Naturalmente, figuras que lograron destacarse en las armas o en las letras podían
permitirse vanagloriarse de sus orígenes itálicos o provincianos, pero no era esa la
suerte del ciudadano común de baja estirpe,
* La culpa. Es este tal vez el rasgo divisorio más prominente entre nosotros y la Anti-
güedad Clásica. Existía, sin duda, el concepto de delito como una transgresión de las
leyes, pero no tenemos noticias de un sentimiento de culpa individual. Se ha tratado
de ver un esbozo de remordimiento en el Juvenal tardío o en Séneca, pero lo conside-
ro una proyección de nuestro sentir. El sentimiento de culpa, de origen hebreo, en el
mundo romano tenía un correlato que era la vergüenza, el oprobio, la infamia o mala
fama. Esta mala fama era jurídicamente procesable y se manifestaba en una nota,
observación de desaprobación en las tabletas del censor, y en la inhabilitación para
ser testigo en un juicio. La infamia es un castigo que la sociedad impone a quien no
respeta sus cánones y no un sentimiento íntimo como es la culpa. La culpa se expía
por vía religiosa, en forma individual; a la infamia la redime una muerte digna en
presencia de testigos.
Creo haber enumerado una serie de puntos que hacen del mundo romano "el otro"

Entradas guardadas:
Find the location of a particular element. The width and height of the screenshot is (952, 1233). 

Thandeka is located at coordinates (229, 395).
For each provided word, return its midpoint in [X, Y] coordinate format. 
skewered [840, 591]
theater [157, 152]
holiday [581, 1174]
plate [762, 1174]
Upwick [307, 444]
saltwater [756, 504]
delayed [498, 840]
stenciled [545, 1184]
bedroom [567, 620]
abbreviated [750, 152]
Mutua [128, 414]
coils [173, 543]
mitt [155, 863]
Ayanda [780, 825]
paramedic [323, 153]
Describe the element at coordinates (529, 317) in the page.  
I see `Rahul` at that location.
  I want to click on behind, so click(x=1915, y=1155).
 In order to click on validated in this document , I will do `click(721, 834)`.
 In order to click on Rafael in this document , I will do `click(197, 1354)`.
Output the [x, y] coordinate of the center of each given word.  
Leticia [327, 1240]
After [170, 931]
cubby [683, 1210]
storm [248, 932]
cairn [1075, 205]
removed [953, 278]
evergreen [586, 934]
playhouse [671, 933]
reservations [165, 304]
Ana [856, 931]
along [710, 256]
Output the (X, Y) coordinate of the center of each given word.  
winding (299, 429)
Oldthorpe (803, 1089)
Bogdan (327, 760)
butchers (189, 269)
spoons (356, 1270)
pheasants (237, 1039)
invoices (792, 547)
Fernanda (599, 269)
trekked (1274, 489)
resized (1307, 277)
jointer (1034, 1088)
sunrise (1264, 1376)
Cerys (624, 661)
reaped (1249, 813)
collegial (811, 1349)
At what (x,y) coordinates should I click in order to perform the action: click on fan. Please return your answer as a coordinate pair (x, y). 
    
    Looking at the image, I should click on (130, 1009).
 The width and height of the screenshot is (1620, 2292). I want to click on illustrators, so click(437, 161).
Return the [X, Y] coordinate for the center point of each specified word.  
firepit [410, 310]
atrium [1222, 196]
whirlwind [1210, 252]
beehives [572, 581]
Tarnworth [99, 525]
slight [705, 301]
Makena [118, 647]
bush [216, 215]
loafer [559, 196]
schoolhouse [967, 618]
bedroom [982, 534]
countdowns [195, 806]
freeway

> _TAREAS_:
(1) Según el fragmento sobre el mundo romano, ¿qué redime la infamia?
(2) Prosigue el fragmento sobre el mundo romano desde el punto en que termina.

> _RESPUESTAS_:
(1) Una muerte digna en presencia de testigos.

(2)
con el que podemos conectarnos intelectualmente, pero con el que una identificación no
puede ser más que parcial y selectiva. No veo que, hechas las excepciones ya registradas,
podamos buscar nuestras raíces en la historia y mores latinos. Se trata de un mundo
diferente y, por ello, más fascinante. Podemos, dados los contrastes que saltan a la vista,
reflexionar sobre mentalidades distintas y comprender mejor los parámetros de nuestra
propia cultura. Vale la pena estudiar a los antiguos, no para explicar nuestros orígenes,
porque están allí sólo en parte, siao para tener el privilegio de adentrarnos sin prejuicios
y con mucho respeto en un mundo nuevo y distinto que nos abre múltiples caminos en la
aventura intelectual que emprendemos con nuestras exploraciones.